Before Jim Craft headed back to Pageland the following day, to help pull up tent stakes and pick up trash, I asked him why he and his wife started Historic Faith Ministries. He said, in part, "Civil War diaries and letters show how individuals were able to use a relationship with God to stand up against the immoralities of society."
On July 24, the Crafts' ministry sponsored two 7:30 a.m. services, Protestant and Roman Catholic, at opposite ends of the street and adjacent to hundreds of Union reenactors' tents, their occupants readying for the day's events.
I attended the Protestant Episcopal Morning Prayer service, its liturgy that of 150 years past. The Rev.

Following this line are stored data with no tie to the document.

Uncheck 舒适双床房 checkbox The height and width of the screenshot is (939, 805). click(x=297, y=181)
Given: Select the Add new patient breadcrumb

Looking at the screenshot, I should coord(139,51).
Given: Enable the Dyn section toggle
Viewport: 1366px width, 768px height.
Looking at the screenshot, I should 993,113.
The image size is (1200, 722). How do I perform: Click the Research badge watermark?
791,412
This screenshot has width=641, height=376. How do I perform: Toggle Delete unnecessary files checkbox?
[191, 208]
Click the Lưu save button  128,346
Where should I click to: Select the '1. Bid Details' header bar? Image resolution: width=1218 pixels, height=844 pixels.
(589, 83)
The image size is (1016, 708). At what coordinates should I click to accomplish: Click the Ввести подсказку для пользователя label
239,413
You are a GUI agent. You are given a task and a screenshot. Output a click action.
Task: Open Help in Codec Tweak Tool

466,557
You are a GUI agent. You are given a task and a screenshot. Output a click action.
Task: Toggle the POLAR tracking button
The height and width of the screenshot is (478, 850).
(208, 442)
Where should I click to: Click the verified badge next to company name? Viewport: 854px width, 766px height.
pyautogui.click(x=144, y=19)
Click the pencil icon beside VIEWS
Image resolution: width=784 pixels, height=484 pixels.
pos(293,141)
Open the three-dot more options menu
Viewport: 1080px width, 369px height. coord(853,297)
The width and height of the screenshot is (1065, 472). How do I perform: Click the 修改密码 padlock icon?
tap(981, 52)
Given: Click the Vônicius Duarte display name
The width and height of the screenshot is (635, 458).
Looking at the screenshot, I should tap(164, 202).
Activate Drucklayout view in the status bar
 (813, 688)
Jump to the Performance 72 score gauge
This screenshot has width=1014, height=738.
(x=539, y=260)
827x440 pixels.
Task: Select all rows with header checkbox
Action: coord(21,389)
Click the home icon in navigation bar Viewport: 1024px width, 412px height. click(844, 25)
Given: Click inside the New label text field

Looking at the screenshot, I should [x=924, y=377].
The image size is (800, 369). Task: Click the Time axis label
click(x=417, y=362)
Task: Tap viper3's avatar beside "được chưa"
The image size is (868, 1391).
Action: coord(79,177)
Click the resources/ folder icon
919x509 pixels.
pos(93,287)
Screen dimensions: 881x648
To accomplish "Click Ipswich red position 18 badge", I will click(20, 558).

Clancy Nixon of the Church of the Holy Spirit led the service, assisted by pastoral associate John Nuzum, soprano Kathy Henry and concertina player Steve Nelson of Alexandria. All were dressed in period finery, including the ushering wives and Kathy Henry's daughter Grace.
Nixon is tall and speaks forcefully. "If you think it's hot now, you don't know the heat you will experience if you don't know Christ your Lord."
He continued: "You may face death today from hot lead or heat stroke, and we want you to be rescued from the fiery furnace."
More than 200 listened.
After the service, Nixon explained that "Hellfire and Brimstone sermons," as he put it, and "the need to escape God's wrath" were normal messages in a Virginia torn by war - not the placebos of "Anglo-Catholic piety." His sermon certainly emphasized the need for repentance.
The Rev. Jerry A. Wooton, the imposing parochial vicar of Holy Trinity Parish, Gainesville, intoned the Roman Catholic service in Latin. As I spoke with him after the service, I recalled his clipped British accent from his years as assistant priest at St. John the Apostle Church in Leesburg.
"Pretty much the same as today's," Wooton said, "except there was no prayer to St. Michael [the Archangel], and the confiteor was part of the service." Wooton served Communion to 220 people, and adding some history, said that nuns living nearby always made the wafers. "And they still do," he said.
There had never been a Catholic service before at a local reenactment, Jim Craft said, and he hoped to add Lutheran, Presbyterian and Jewish devotions to future faith-based events. At the July 3 Independence Day service at the old Brentsville Union Church, sponsored by Historic Faith Ministries, an African American spoke for the first time, defying the church's deed that stated no black person, and no Catholic, could worship there.
"We're trying to work with the different traditions of faiths to reconcile man with man and man with God," Craft said.